Il Vangelo del giorno: domenica 18 dicembre 2011.
IV Domenica di Avvento - Anno B.
San Malachia (519-425 a C.), Profeta.
Nel sesto mese, l'angelo Gabriele fu mandato da Dio in una città della Galilea, chiamata Nazaret, a una vergine, promessa sposa di un uomo della casa di Davide, chiamato Giuseppe. La vergine si chiamava Maria.
Entrando da lei, disse: «Ti saluto, o piena di grazia, il Signore è con te».
A queste parole ella rimase turbata e si domandava che senso avesse un tale saluto.
L'angelo le disse: «Non temere, Maria, perché hai trovato grazia presso Dio.
Ecco concepirai un figlio, lo darai alla luce e lo chiamerai Gesù.
Sarà grande e chiamato Figlio dell'Altissimo; il Signore Dio gli darà il trono di Davide suo padre e regnerà per sempre sulla casa di Giacobbe e il suo regno non avrà fine».
Allora Maria disse all'angelo: «Come è possibile? Non conosco uomo».

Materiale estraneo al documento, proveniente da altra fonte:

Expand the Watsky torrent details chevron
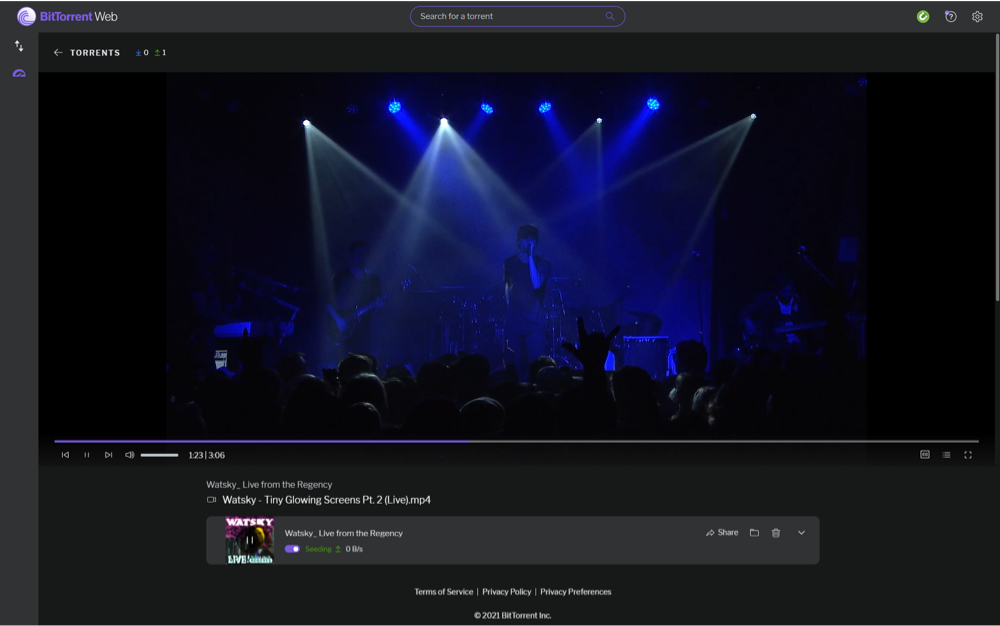point(800,532)

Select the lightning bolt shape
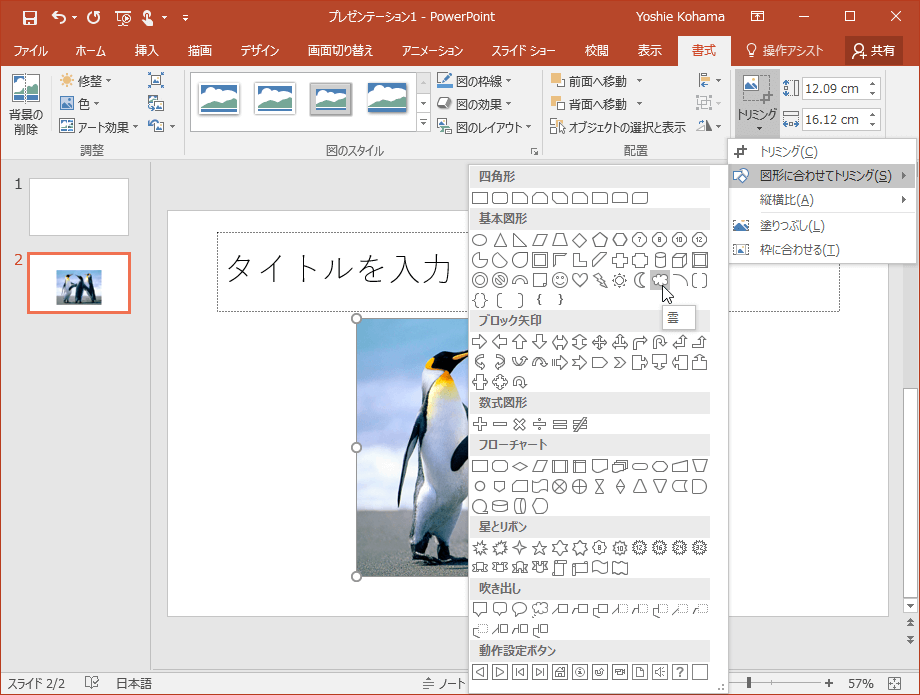599,280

Le rispose l'angelo: «Lo Spirito Santo scenderà su di te, su te stenderà la sua ombra la potenza dell'Altissimo. Colui che nascerà sarà dunque santo e chiamato Figlio di Dio.

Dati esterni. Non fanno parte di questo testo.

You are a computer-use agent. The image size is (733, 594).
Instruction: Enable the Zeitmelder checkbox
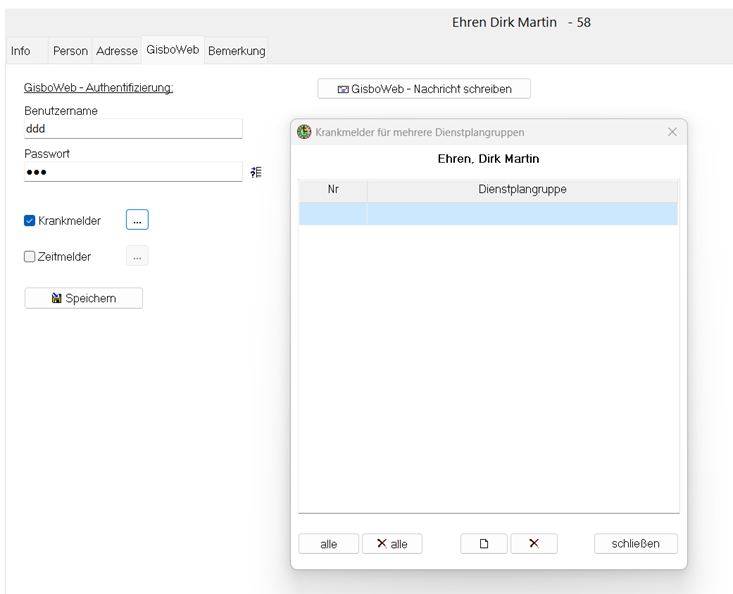[x=30, y=256]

Vedi: anche Elisabetta, tua parente, nella sua vecchiaia, ha concepito un figlio e questo è il sesto mese per lei, che tutti dicevano sterile: nulla è impossibile a Dio».
Allora Maria disse: «Eccomi, sono la serva del Signore, avvenga di me quello che hai detto». E l'angelo partì da lei.
Nella vita quotidiana Dio parla il linguaggio della gioia.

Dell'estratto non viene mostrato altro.